Researchers have found that some birds love firing up a video call just as much as we do. This shouldn't come as a surprise, as in the wild, birds live in flocks. Loneliness can be a real problem for pet birds, so scientists from Northeastern University wanted to see if video chatting with other birds could improve their quality of life. The results are astounding.
A group of 18 parrots ranging from cockatoos to African grey parrots were trained by their owners to hit a bell when they wished to engage in a call. They were then shown a range of images of different birds in the study and allowed to make up to two five-minute calls during a three-hour window. While treats were used initially to train the birds on the bell, they were not subsequently involved.
Incredibly, the researchers found that strong bonds formed between many of the birds, with the parrots displaying preferences for who they wanted to call. Not only did the researchers observe call-and-response vocalizations similar to behavior in the wild, but many owners saw their birds pick up new skills from their friends. This includes foraging, flying, and even new vocalizations. One owner even commented that they saw their bird “come alive” during the chats.
The birds were closely monitored by their humans during the calls, who were instructed to end the video if the birds walked away or showed any signs of distress. Though three birds from the initial group dropped out of the study, the remaining 15 had an overall positive experience. In fact, parrot behaviorist and Northeastern researcher Jennifer Cunha says that her Goffin's cockatoo is still—over a year later—chatting with an African grey from the study.

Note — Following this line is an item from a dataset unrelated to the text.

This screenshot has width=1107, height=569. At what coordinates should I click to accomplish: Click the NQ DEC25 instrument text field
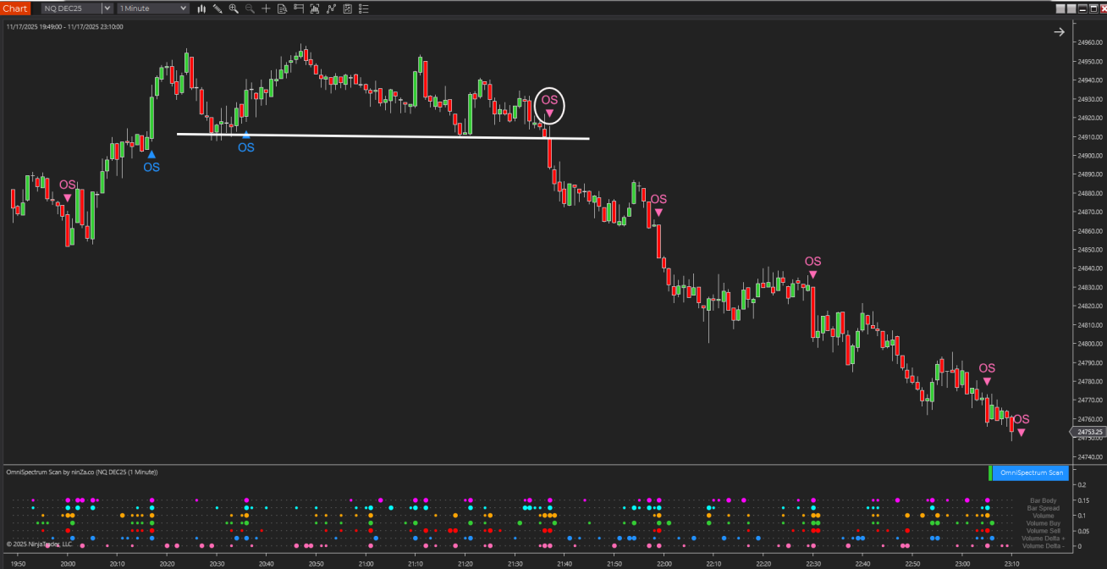(x=70, y=8)
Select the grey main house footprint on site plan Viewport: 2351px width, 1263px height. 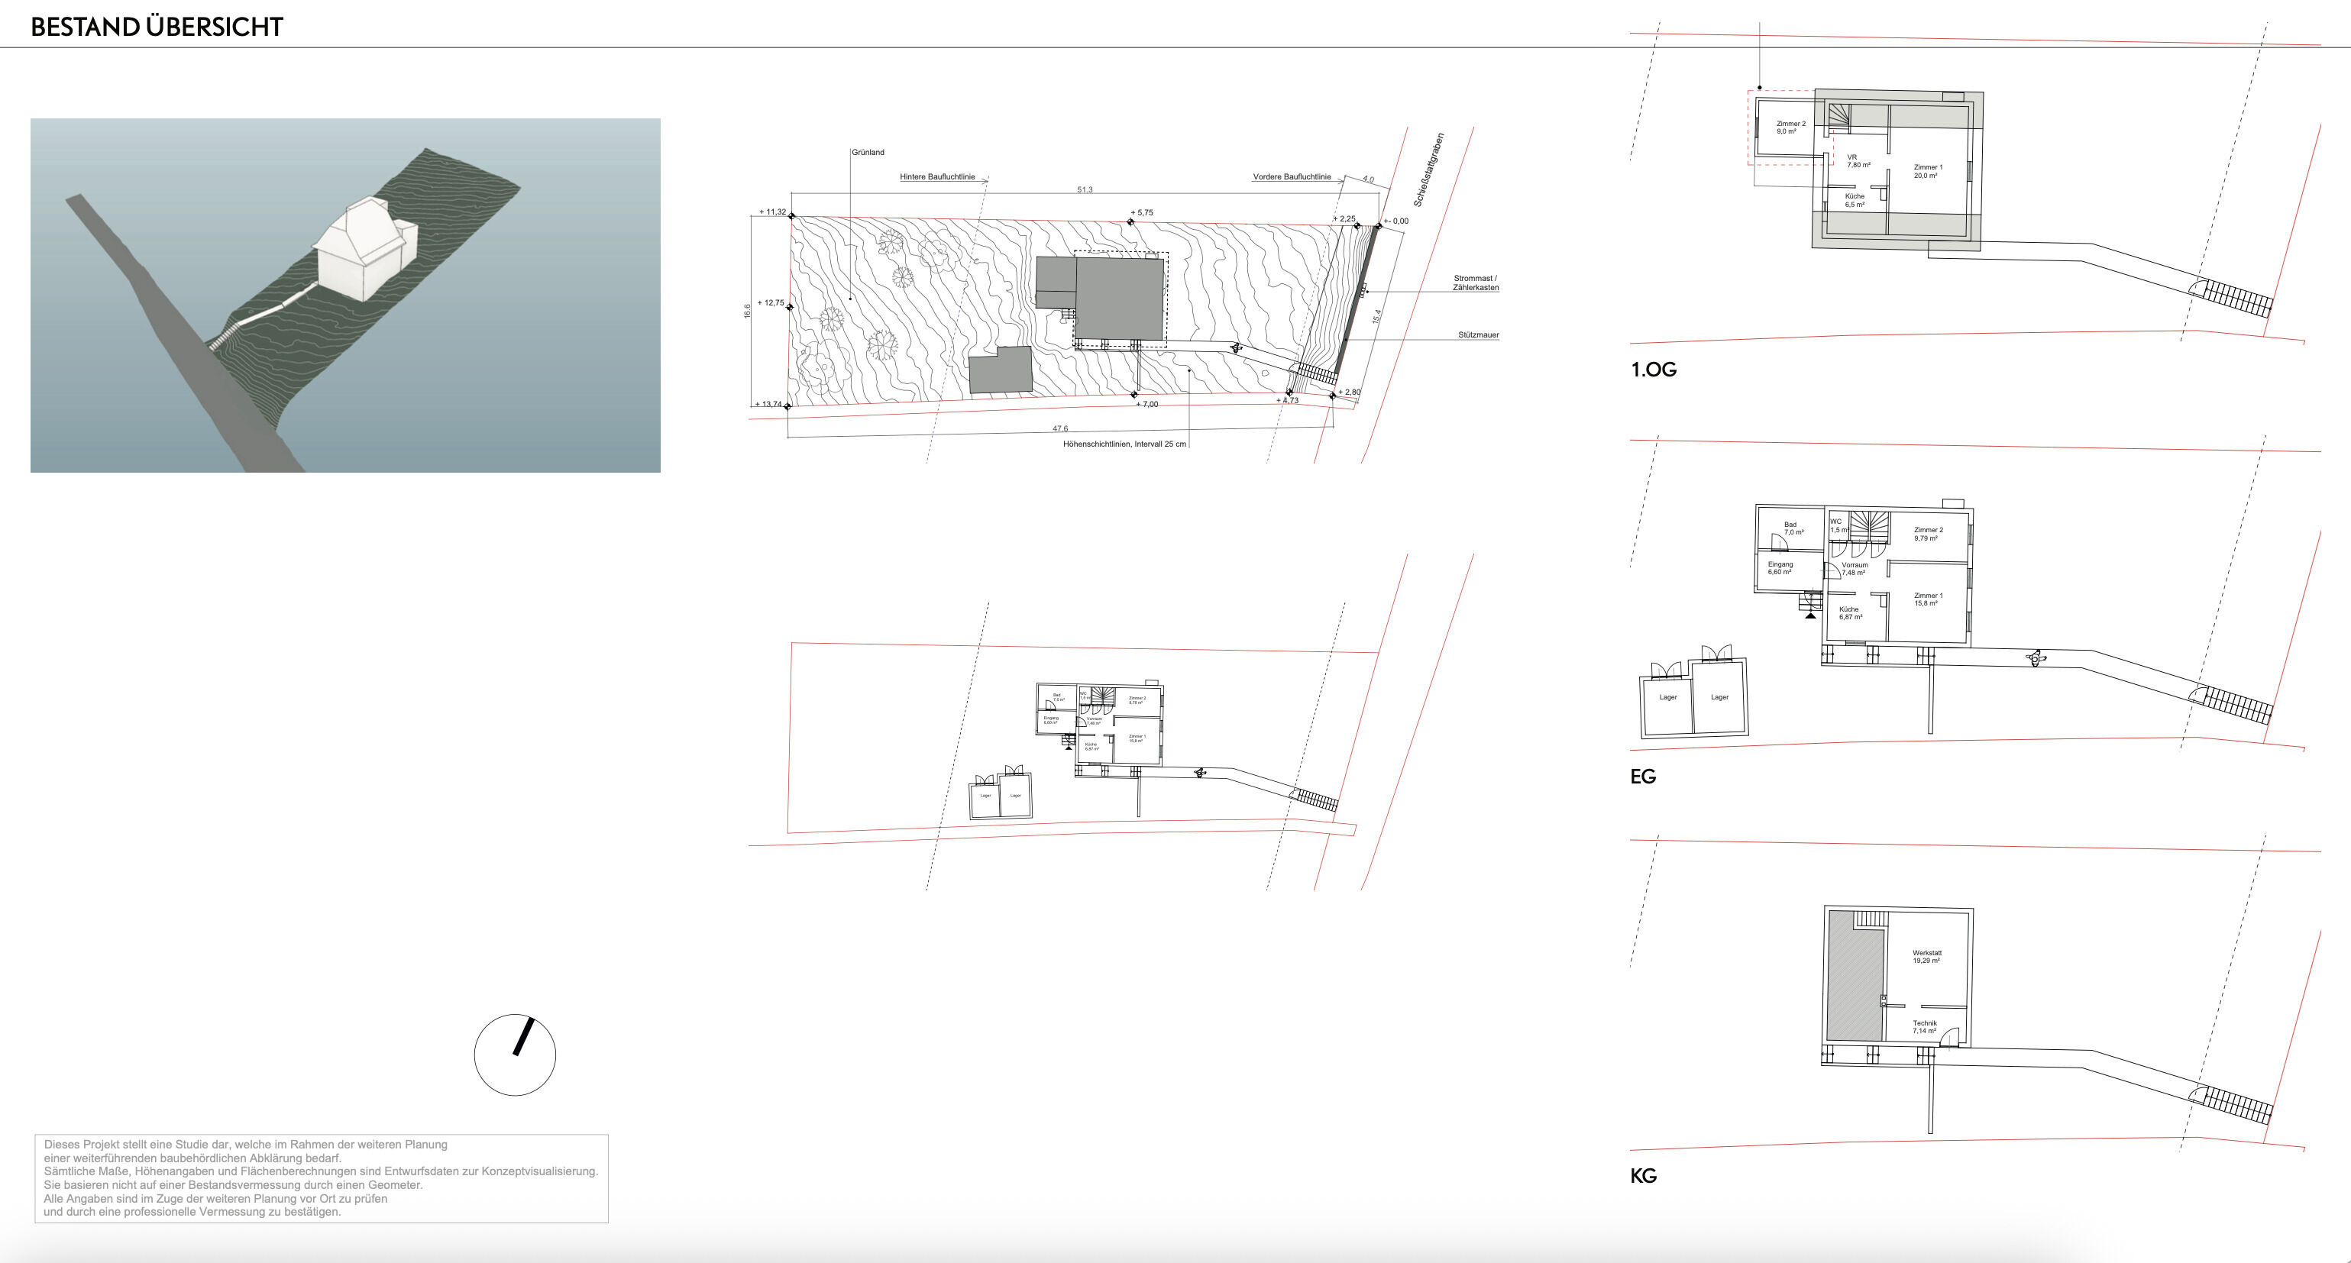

For Rébecca Kleinberger, assistant professor at Northeastern, the study was a wonderful way to improve the quality of life for these animals. She noted that parrots have only been kept as pets for the past one or two generations and are not domesticated in the same way that cats or dogs are. By keeping them connected with their peers, the owners are enriching their lives.
“We’re not saying you can make them as happy as they would be in the wild,” she says. “We’re trying to serve those who are already [in captivity].”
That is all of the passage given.